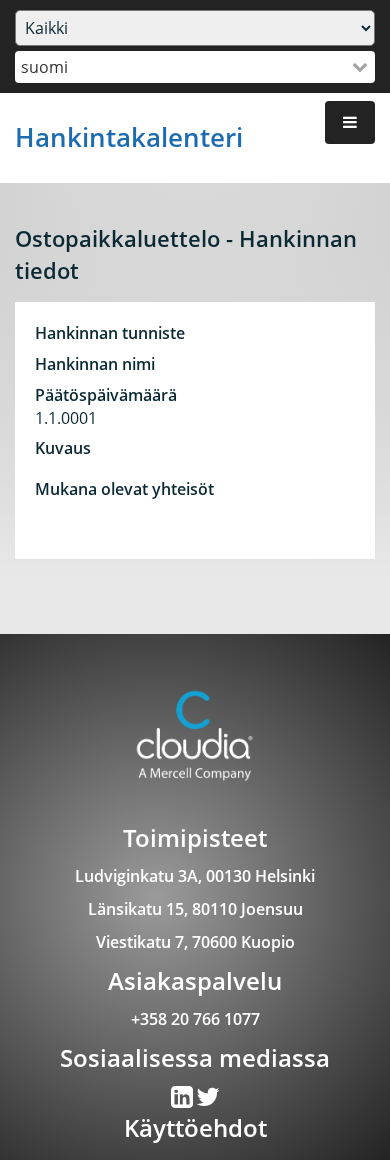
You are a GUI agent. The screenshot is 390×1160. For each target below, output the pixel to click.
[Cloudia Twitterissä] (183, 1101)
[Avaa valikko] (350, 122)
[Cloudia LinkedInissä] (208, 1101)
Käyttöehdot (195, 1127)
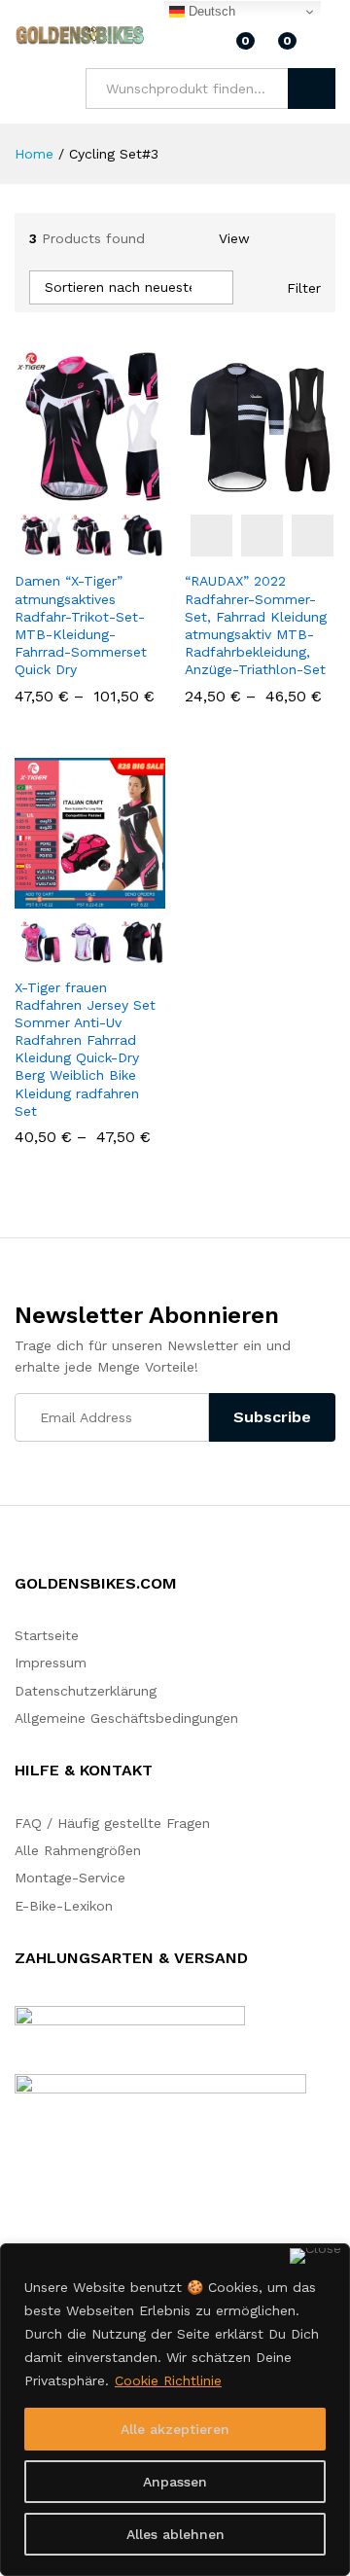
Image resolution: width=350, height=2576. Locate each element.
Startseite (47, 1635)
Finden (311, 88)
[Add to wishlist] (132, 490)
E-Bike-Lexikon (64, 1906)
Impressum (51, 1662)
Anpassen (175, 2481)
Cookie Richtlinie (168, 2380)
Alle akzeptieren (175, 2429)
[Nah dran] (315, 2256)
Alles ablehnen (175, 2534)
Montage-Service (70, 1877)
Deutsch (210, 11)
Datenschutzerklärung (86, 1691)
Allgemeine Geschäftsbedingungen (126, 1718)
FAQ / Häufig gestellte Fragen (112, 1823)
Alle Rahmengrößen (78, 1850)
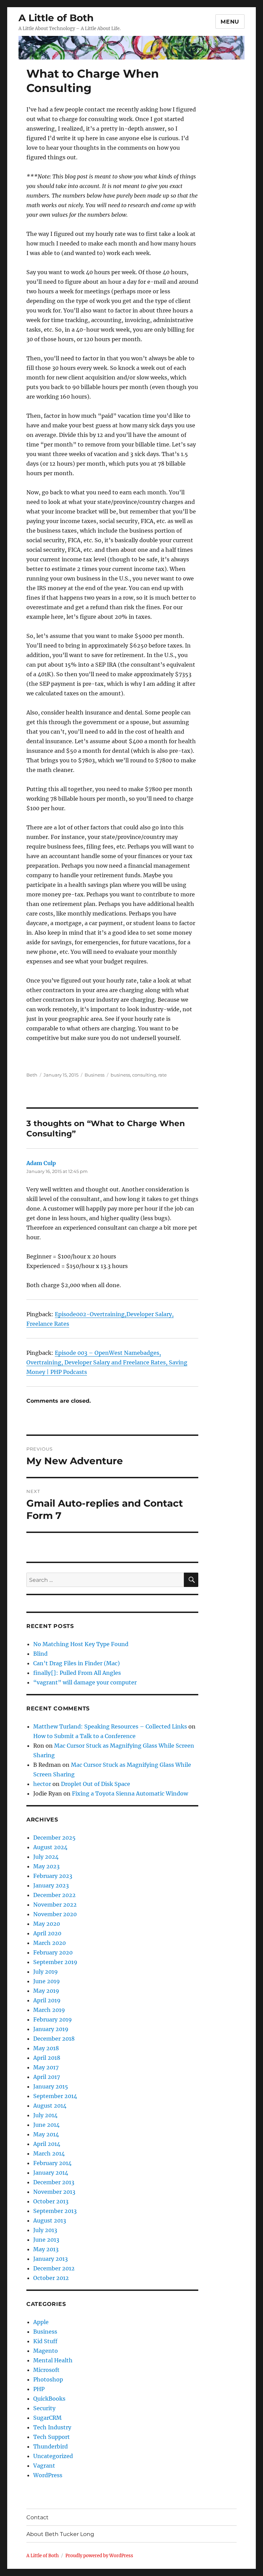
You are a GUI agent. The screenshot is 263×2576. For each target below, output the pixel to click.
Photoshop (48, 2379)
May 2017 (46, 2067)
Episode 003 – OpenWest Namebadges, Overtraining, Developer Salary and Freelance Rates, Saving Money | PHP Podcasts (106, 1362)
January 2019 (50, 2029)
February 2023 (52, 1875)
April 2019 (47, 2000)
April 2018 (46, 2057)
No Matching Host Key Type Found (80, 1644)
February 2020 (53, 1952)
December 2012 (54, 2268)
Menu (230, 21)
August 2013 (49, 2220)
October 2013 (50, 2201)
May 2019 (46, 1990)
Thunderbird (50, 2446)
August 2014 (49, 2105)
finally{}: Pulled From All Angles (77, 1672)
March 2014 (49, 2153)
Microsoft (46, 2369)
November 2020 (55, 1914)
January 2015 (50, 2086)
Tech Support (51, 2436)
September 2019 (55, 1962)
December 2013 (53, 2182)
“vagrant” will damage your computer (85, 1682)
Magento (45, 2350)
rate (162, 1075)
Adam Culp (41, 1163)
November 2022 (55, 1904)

********************

- BRIEF
Omit the pictures, then output every record exactly as given.

- THE COMPLETED TASK
You are a GUI agent. The screenshot is 390×1160. For each target below, output the pixel to click.
[Cloudia Twitterissä] (183, 1101)
[Avaa valikko] (350, 122)
[Cloudia LinkedInissä] (208, 1101)
Käyttöehdot (195, 1127)
Image resolution: width=350, height=2576. Locate each element.
Startseite (47, 1635)
Finden (311, 88)
[Add to wishlist] (132, 490)
E-Bike-Lexikon (64, 1906)
Impressum (51, 1662)
Anpassen (175, 2481)
Cookie Richtlinie (168, 2380)
Alle akzeptieren (175, 2429)
[Nah dran] (315, 2256)
Alles ablehnen (175, 2534)
Montage-Service (70, 1877)
Deutsch (210, 11)
Datenschutzerklärung (86, 1691)
Allgemeine Geschäftsbedingungen (126, 1718)
FAQ / Häufig gestellte Fragen (112, 1823)
Alle Rahmengrößen (78, 1850)
You are a GUI agent. The screenshot is 263×2576. For each target below, output the pixel to click.
Photoshop (48, 2379)
May 2017 (46, 2067)
Episode 003 – OpenWest Namebadges, Overtraining, Developer Salary and Freelance Rates, Saving Money | PHP Podcasts (106, 1362)
January 2019 (50, 2029)
February 2023 (52, 1875)
April 2019 (47, 2000)
April 2018 (46, 2057)
No Matching Host Key Type Found (80, 1644)
February 2020 (53, 1952)
December 2012 (54, 2268)
Menu (230, 21)
August 2013 (49, 2220)
October 2013 (50, 2201)
May 2019 (46, 1990)
Thunderbird (50, 2446)
August 2014 (49, 2105)
finally{}: Pulled From All Angles (77, 1672)
March 2014 (49, 2153)
Microsoft (46, 2369)
November 2020 (55, 1914)
January 2015 (50, 2086)
Tech Support (51, 2436)
September 2019 (55, 1962)
December 2013 (53, 2182)
“vagrant” will damage your computer (85, 1682)
Magento (45, 2350)
rate (162, 1075)
Adam Culp (41, 1163)
November 2022 (55, 1904)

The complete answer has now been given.